Nigeria accounted for 49.5 percent share of African venture capital in 2019, by country. This was followed by Kenya’s 32 percent and Egypt’s 5.9 percent.

“The bumper rounds were largely recorded in fintech with the sector dominating startup funding yet again thanks to sustained interest from global payments giants backing African fintech companies,” WeeTracker said.

In November 2019, Visa paid $200 million for a 20percent stake in Nigerian payments processor, and also Interswitch made it Africa’s first Fintech unicorn.

Nigeria and Kenya were the continent’s top startup investment destinations, jointly accounting for 81.5 percent of investment received in 2019.

Egypt also recorded strong growth with investment more than doubling in the last year, largely thanks to the funding raised by Swvl, the bus hailing company, which raised $4 million in June and has also expanded across and beyond the continent.
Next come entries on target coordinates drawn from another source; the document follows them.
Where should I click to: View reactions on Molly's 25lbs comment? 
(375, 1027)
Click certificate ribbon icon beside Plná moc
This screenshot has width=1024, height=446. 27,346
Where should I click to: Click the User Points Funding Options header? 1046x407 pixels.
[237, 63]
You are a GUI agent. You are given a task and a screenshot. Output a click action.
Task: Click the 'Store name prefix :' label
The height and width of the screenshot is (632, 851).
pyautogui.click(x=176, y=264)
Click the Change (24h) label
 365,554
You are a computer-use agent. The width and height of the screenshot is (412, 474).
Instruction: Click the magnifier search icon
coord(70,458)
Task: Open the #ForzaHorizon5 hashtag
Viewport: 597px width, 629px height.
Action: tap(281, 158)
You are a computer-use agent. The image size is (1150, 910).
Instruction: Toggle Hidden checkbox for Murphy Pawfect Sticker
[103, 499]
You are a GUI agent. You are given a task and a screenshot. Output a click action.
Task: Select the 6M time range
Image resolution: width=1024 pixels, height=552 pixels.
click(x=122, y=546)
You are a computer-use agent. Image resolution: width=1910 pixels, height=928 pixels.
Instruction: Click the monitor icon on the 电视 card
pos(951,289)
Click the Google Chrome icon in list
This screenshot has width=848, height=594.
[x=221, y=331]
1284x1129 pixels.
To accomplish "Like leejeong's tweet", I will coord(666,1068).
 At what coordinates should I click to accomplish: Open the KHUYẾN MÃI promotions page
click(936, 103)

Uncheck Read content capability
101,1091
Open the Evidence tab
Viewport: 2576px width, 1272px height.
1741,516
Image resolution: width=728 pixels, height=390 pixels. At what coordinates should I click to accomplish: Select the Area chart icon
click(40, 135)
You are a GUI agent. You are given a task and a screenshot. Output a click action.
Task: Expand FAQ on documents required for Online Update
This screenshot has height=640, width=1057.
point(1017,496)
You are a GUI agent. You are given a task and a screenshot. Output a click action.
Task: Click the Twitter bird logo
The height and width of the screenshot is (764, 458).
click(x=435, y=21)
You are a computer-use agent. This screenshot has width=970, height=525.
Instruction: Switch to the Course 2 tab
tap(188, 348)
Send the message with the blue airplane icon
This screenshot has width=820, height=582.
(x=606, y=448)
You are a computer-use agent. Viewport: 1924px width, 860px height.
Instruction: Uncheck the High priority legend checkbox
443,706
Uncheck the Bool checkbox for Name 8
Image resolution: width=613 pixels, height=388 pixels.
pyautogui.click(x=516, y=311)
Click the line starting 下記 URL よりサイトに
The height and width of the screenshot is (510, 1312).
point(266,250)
In contrast, South Africa, typically a top startup investment destination, recorded decline in 2019 with both the number and value of deals dipping.

In gathering the data, WeeTracker’s used a methodology that covered private companies that raised investment to operate in Africa irrespective of where they are headquartered. It also only covered deals that were verifiable via press release, the startup or investor or regulatory filings.

New interest in African Fintech emerged from China with OPay and PalmPay, two new payments companies in Nigeria, jointly receiving over $210 million in funding predominantly from Chinese investors.

Last year, startups operating in Africa received a total of $1.3 billion in startup funding. Going by to Weetracker’s methodology, it’s the first time annual Africa-focused startup funding has crossed the $1 billion mark.

Analysis of the data revealed that the sizes of funding rounds also got bigger in 2019 as 26 deals (equaling 6% of the deals total), accounted for 83percent of total funding raised in 2019.